## Material for the task
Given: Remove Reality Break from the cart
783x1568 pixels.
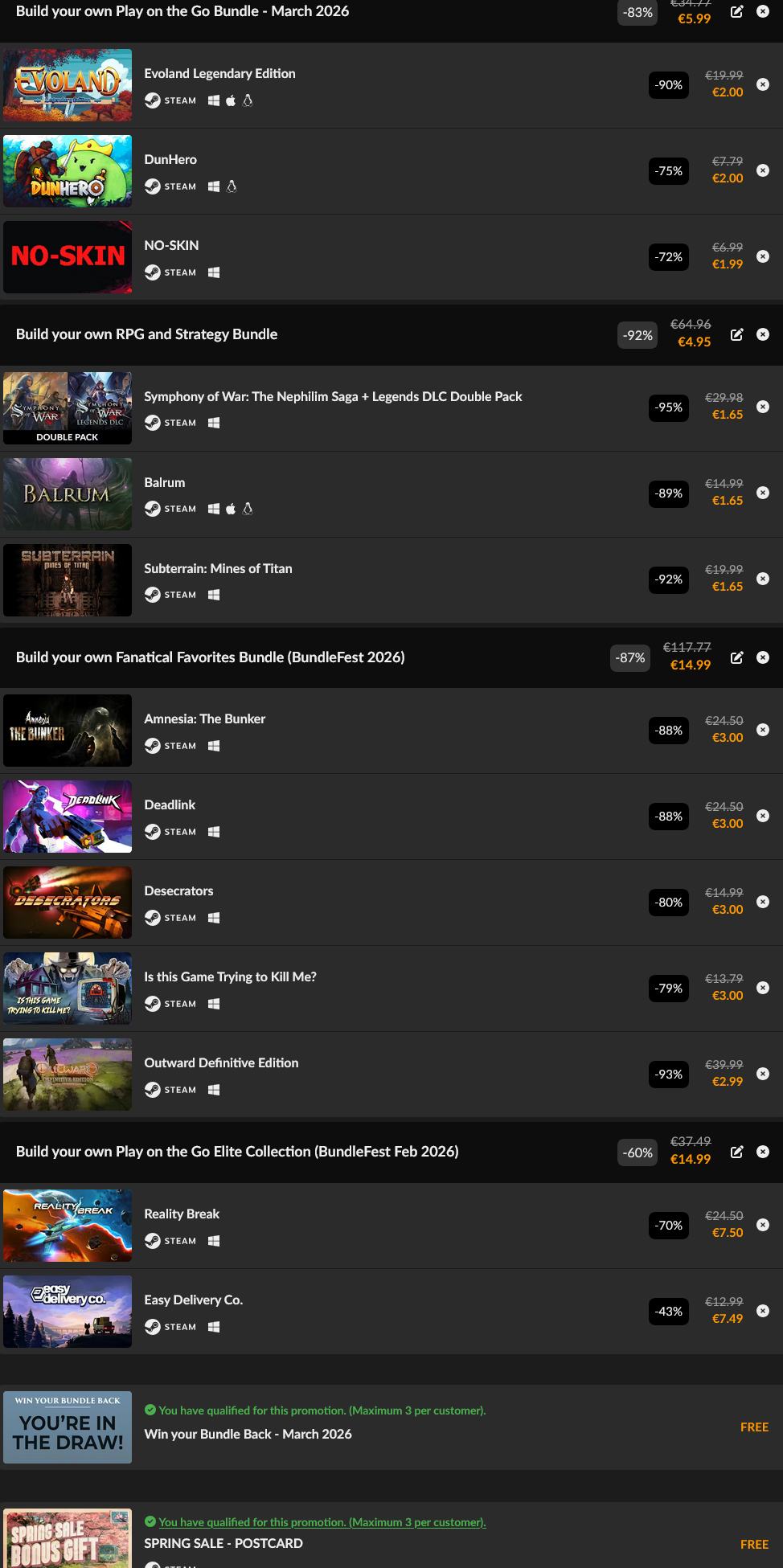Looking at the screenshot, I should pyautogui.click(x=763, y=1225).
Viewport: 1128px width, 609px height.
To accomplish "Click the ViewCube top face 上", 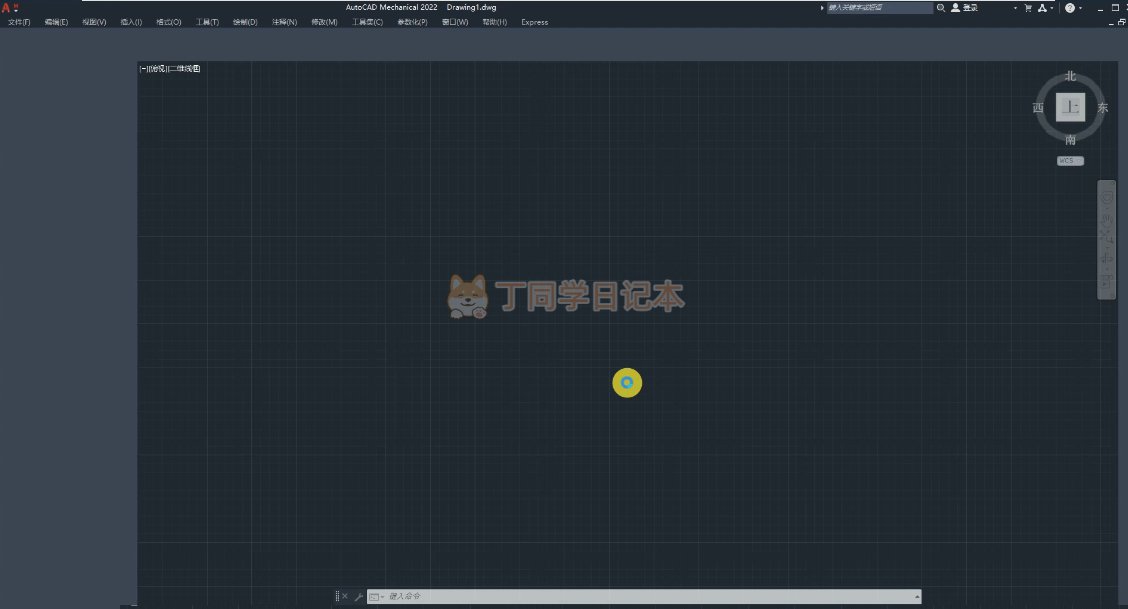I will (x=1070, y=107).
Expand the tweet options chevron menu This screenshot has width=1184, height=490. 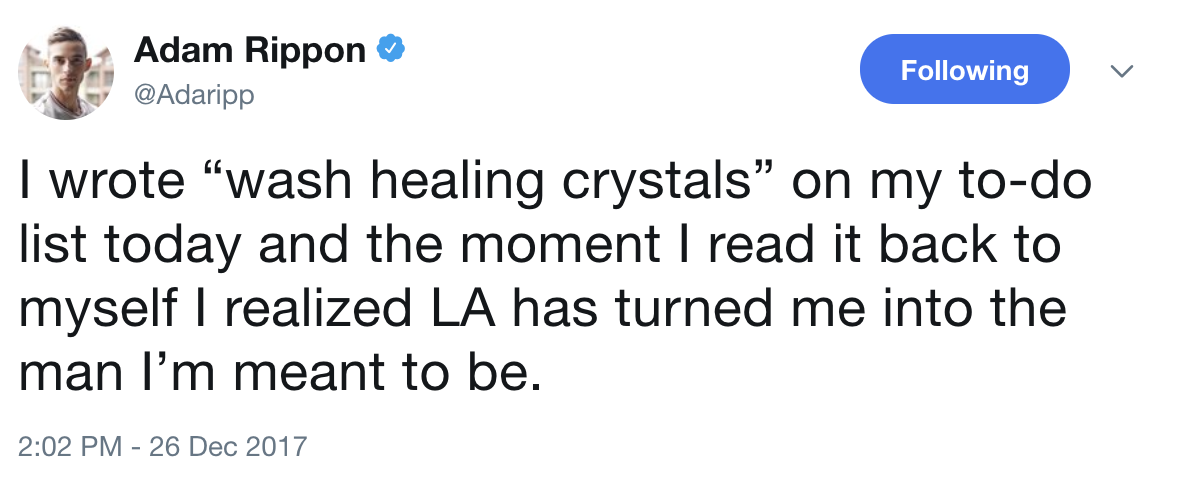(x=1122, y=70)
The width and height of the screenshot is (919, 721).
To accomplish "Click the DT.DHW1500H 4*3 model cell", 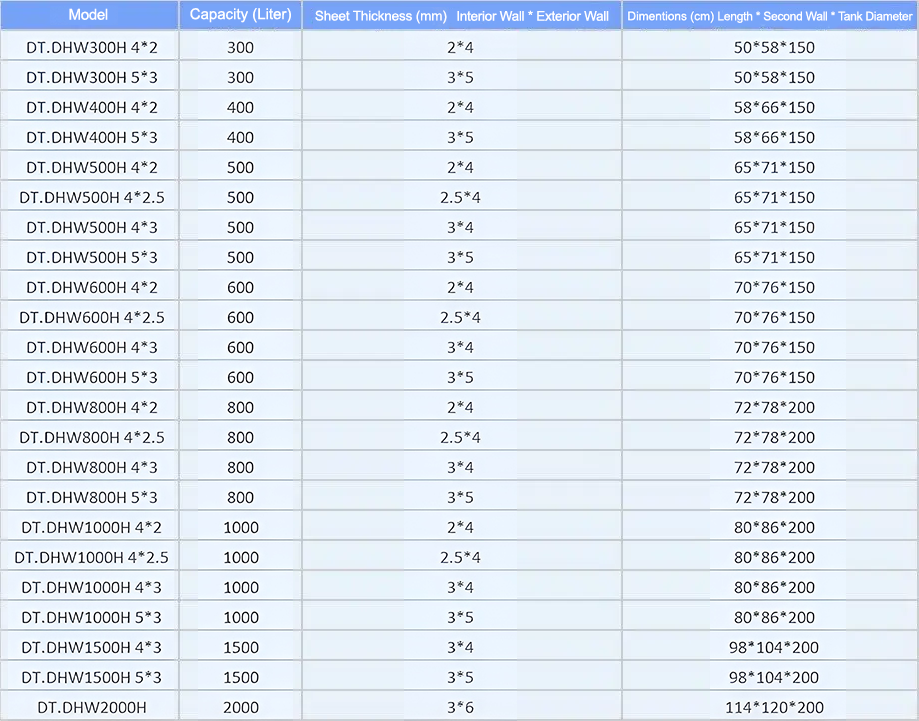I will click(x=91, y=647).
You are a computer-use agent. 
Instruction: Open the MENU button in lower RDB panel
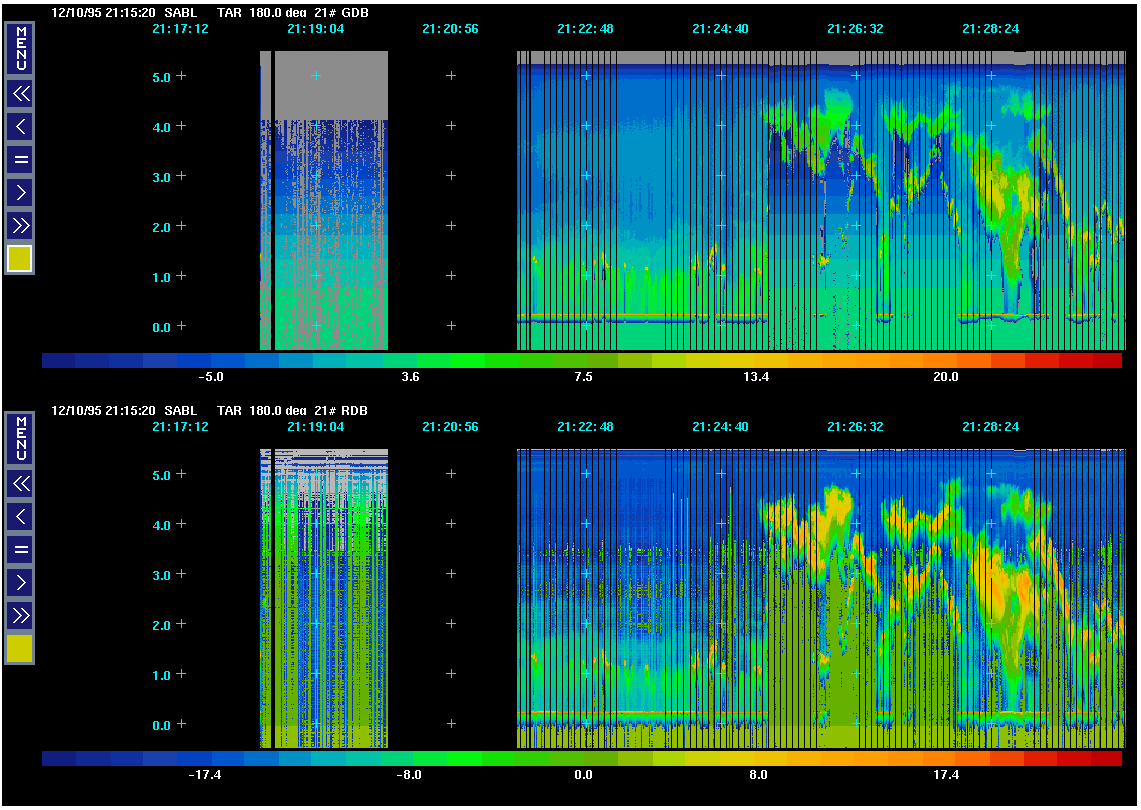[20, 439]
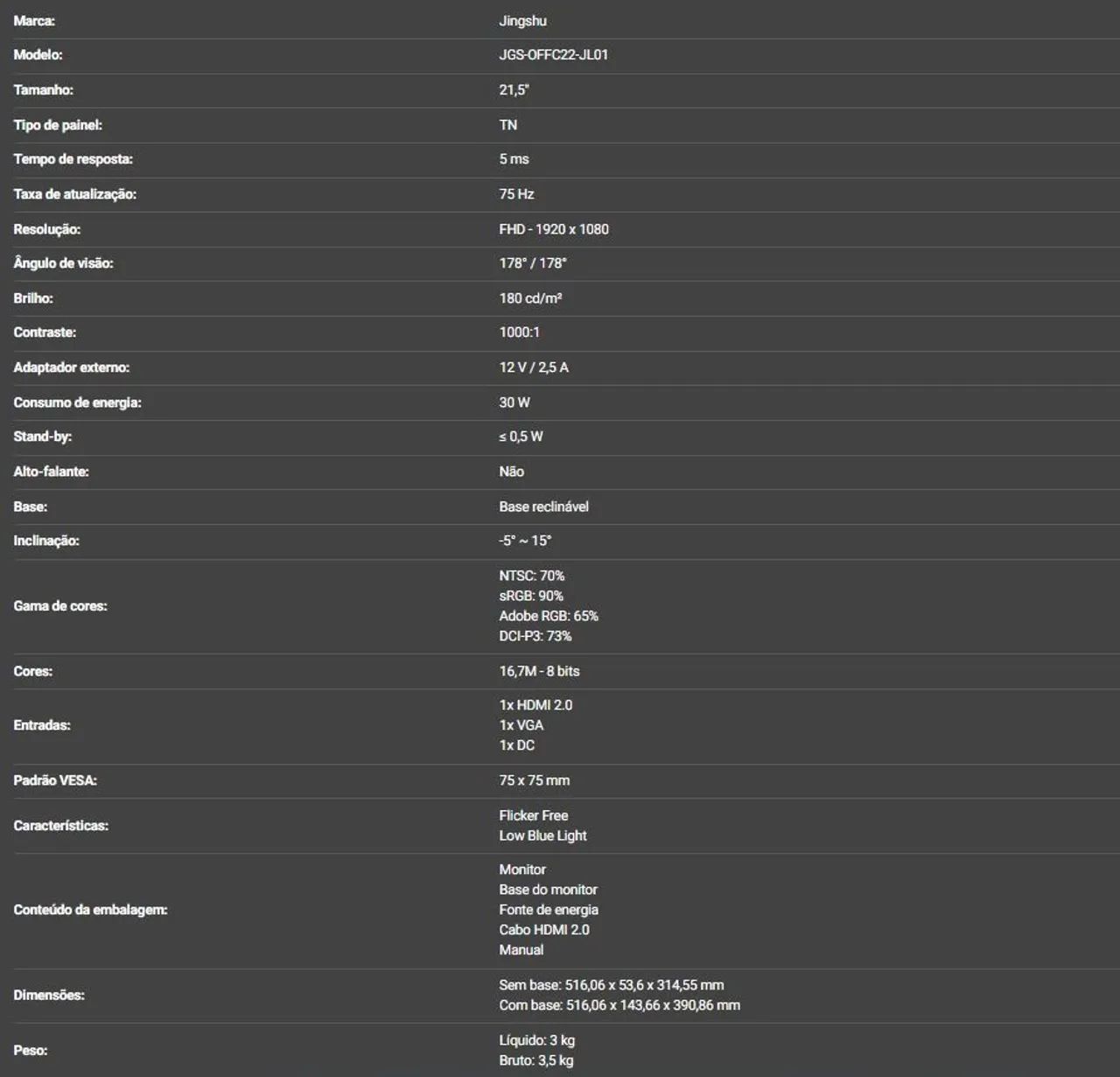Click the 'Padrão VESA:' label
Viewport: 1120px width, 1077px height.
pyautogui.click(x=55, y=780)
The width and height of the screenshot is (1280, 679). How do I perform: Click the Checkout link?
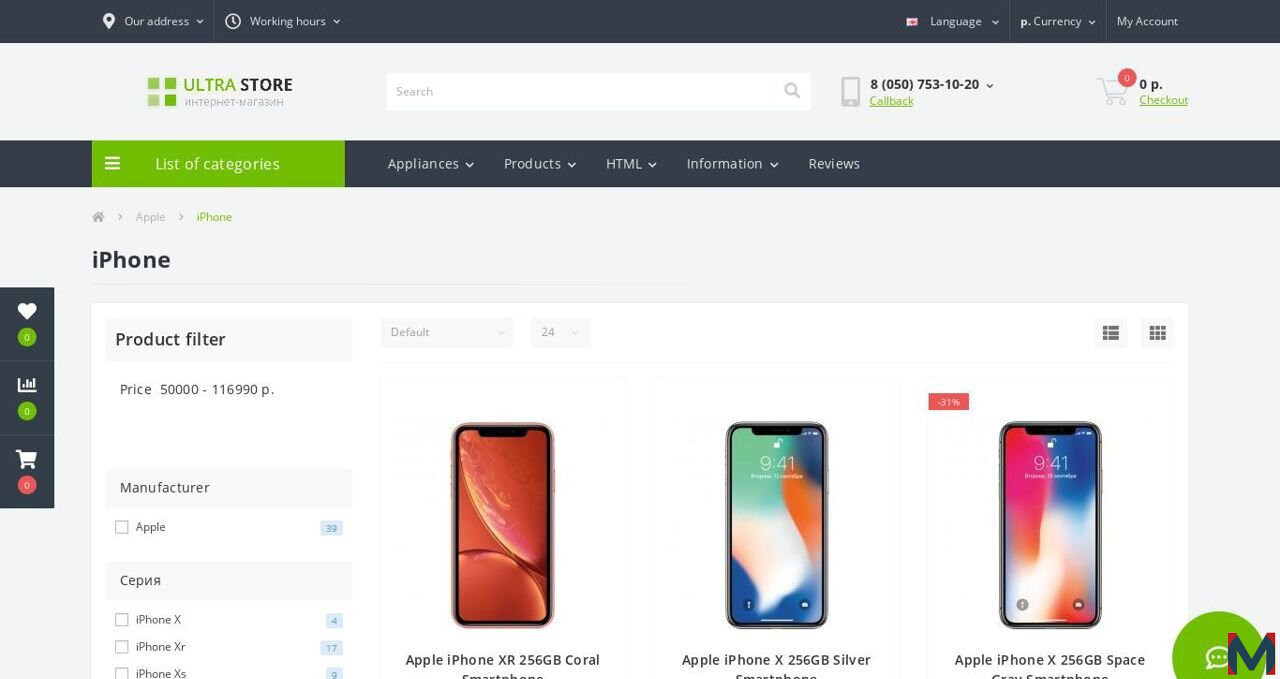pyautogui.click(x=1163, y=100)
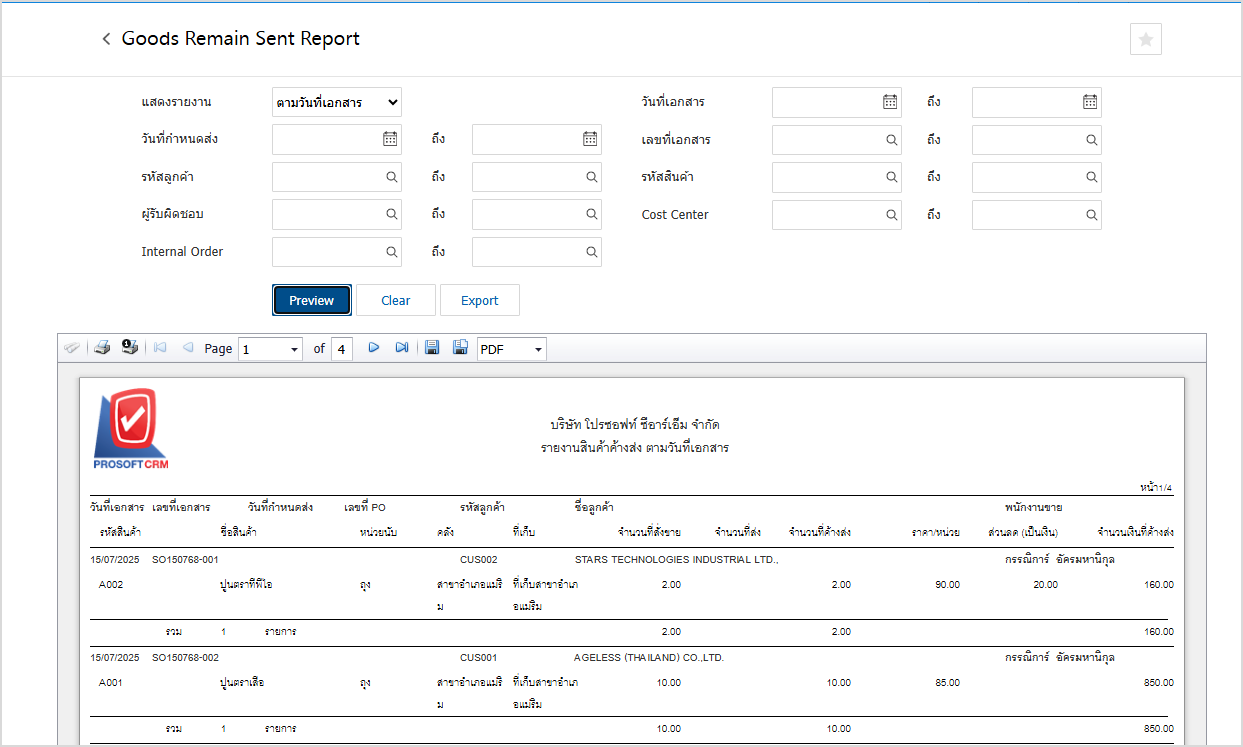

## Work instruction
Give again, word for word, only the lines from the one with "The width and height of the screenshot is (1280, 679)." through the last line of the entries, both included; no pictures go in the copy.

## Exercise solution
The width and height of the screenshot is (1280, 679). How do I perform: Click the Checkout link?
pyautogui.click(x=1163, y=100)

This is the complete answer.